1 1“Salmo de Davi”. O título não oferece dificuldade. “Senhor, quem será hóspede em teu tabernáculo?” Embora tabernáculo também se aplique algumas vezes às moradas eternas, propriamente tabernáculo quer dizer tenda de campanha. Daí se denominaram contubernales, camaradas, os soldados que moram juntos na mesma tenda. Este sentido acha-se acentuado pelo fato de se dizer: “Quem habitará como hóspede?” durante algum tempo lutamos com o diabo e então precisamos de um tabernáculo para descansar. O tabernáculo significa principalmente a segurança que nos oferece a economia temporal, realizada em nosso favor, através da encarnação do Senhor. “E quem repousará em teu monte santo?” Aqui talvez já se trate da própria morada eterna, de modo que monte seria a supereminente caridade de Cristo, na vida eterna.
2 2“Quem caminha sem mácula e pratica a justiça”. Propõe o que explanará em seguida.

• Material de estudo:
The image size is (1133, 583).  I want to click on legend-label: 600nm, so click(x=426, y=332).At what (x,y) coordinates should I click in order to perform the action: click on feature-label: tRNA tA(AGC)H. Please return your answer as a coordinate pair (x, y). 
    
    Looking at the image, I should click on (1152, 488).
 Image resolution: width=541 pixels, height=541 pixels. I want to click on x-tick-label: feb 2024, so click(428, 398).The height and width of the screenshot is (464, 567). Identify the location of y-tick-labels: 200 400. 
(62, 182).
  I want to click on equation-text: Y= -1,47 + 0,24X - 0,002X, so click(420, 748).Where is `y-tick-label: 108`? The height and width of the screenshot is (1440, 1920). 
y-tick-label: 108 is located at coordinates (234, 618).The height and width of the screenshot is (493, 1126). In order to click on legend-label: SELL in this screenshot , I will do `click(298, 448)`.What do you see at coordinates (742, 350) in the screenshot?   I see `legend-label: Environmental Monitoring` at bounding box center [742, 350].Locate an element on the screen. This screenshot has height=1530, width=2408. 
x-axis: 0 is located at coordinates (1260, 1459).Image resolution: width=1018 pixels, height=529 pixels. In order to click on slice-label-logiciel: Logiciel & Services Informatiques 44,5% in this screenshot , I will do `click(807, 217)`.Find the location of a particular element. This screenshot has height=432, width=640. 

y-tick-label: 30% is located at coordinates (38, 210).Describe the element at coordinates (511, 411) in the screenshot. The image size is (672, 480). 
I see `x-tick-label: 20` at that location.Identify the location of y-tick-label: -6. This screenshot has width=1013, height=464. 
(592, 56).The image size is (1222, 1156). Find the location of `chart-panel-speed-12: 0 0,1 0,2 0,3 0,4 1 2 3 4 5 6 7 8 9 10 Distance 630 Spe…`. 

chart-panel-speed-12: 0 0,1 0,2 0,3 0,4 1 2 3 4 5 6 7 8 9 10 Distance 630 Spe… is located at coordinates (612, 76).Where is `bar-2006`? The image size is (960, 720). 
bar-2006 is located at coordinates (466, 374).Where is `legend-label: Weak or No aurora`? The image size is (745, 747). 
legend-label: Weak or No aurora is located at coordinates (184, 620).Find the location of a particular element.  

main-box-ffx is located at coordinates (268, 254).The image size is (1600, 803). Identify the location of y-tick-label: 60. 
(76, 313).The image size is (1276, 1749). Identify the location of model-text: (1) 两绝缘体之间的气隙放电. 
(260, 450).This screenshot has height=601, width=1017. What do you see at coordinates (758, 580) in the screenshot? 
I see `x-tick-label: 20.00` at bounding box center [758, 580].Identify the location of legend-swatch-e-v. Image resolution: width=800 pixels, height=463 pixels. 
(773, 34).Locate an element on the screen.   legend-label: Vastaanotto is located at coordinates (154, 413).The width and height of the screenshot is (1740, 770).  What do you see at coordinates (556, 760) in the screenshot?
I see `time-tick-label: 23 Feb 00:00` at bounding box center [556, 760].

• Tarefas a cumprir:
A: Resuma em duas frases o comentário sobre o salmo.
B: Prossiga o comentário sobre o salmo a partir da última frase apresentada.

• Respostas das atividades:
A: O comentário sobre o salmo explica que tabernáculo quer dizer propriamente tenda de campanha, onde descansamos depois de lutar por algum tempo com o diabo, e que ele significa principalmente a segurança que nos oferece a economia temporal realizada pela encarnação do Senhor. O monte santo talvez já se refira à própria morada eterna e seria a supereminente caridade de Cristo na vida eterna.

B:
3 3“Quem profere a verdade do fundo do coração”. Alguns têm a verdade nos lábios, mas não no coração. Se alguém astutamente mostra um caminho errado, sabendo que ali existem ladrões e diz: Se fores por aqui, não há perigo de ladrões. E acontece que efetivamente não há ladrões por ali. Ele falou a verdade, mas não de coração. Pensava de modo diverso e falou a verdade, sem o saber. É, portanto, pouco proferir a verdade, se não for de coração. “E não cometeu dolo com a língua”. A língua age dolosamente se a boca profere uma coisa e no coração está escondida outra. “Nem fez o mal ao próximo”. É óbvio que se deve considerar próximo todos os homens. “Nem admitiu injúria contra o seu semelhante”, quer dizer, não acreditou de bom grado ou temerariamente num delator.
4 4“Diante dele o maligno foi reduzido a nada”. É perfeito se contra um homem o maligno nada pode. “Diante dele”, isto é, conheça o homem, com toda certeza, que o maligno nada pode, a não ser que a alma se afaste da beleza eterna e imutável de seu Criador e se volte para a beleza da criatura, feita do nada. Mas é o próprio “Senhor quem glorifica aqueles que o temem”. O temor do Senhor é o começo da sabedoria (cf Sl 110,10; Eclo 1,16). As palavras acima tratam dos perfeitos; as que agora o salmista vai proferir pertencem aos principiantes.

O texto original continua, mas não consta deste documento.